Normalmente, os migrantes que ela encontra não comem há cinco dias. “A pior situação que encontrei são 15 dias”, diz Wappa. Levam-lhes conservas de peixe, ovos, doces, patê de frango besuntado no pão… Coisas fáceis de transportar, mas que forneçam energia e não contenham porco, já que em sua maioria eles provêm de países de maioria muçulmana.
“Às vezes contam que rezaram para que chova: por um lado, isso significa se empapar e passar frio, mas por outra é água, então eles não sabem se é pior passar sede ou passar frio. Estão muito fracos, e a mata é muito úmida. Muitos têm hematomas dos golpes que levaram dos soldados belarussos. E têm medo”, diz.

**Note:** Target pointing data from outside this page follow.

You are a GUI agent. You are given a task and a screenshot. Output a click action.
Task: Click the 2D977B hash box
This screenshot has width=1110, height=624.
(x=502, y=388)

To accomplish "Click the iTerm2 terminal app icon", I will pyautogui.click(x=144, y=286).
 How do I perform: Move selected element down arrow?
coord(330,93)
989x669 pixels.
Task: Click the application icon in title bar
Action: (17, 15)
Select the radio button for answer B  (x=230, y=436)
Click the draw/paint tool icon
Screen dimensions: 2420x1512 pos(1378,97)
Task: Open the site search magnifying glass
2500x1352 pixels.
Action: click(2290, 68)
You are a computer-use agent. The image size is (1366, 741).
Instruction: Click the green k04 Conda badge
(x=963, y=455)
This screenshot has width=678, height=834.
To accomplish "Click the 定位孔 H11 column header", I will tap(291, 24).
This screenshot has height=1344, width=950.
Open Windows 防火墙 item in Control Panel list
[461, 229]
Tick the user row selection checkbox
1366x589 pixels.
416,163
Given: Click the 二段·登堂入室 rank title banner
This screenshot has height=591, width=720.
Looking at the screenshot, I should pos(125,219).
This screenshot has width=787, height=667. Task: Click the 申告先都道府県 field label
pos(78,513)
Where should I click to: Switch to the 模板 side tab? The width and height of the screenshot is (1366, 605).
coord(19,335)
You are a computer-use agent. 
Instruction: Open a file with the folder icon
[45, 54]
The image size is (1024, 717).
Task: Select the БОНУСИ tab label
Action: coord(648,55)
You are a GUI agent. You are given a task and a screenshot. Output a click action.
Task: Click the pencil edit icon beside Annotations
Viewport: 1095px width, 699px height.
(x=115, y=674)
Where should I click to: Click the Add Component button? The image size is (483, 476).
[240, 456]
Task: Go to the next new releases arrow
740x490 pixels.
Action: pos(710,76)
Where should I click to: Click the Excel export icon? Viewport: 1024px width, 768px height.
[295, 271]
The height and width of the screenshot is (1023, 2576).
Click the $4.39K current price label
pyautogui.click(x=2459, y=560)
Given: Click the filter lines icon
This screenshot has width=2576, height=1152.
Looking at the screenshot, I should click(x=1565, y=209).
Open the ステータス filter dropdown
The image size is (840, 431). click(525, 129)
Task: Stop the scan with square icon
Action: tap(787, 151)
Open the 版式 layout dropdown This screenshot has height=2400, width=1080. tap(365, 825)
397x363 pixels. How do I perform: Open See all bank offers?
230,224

Cada um vive de uma forma esta nova faceta de sua vida. Lapinska não se sente uma ativista, e sim “alguém que vive aqui e não pode fazer muito”. “Não é que todo o povoado comece a dar boas-vindas aos refugiados em suas casas. O que fazemos é só uma gota em um oceano de necessidades”, justifica. Para Wappa, é mais uma forma de “aprender como ajudar” com vistas ao futuro, diferentemente dos ativistas de outras partes do país, que foram acudir uma emergência. “As pessoas vão e vêm, mas nós estamos sempre aqui”, reflete. “E acho que o problema vai ficar aqui por bastante tempo.”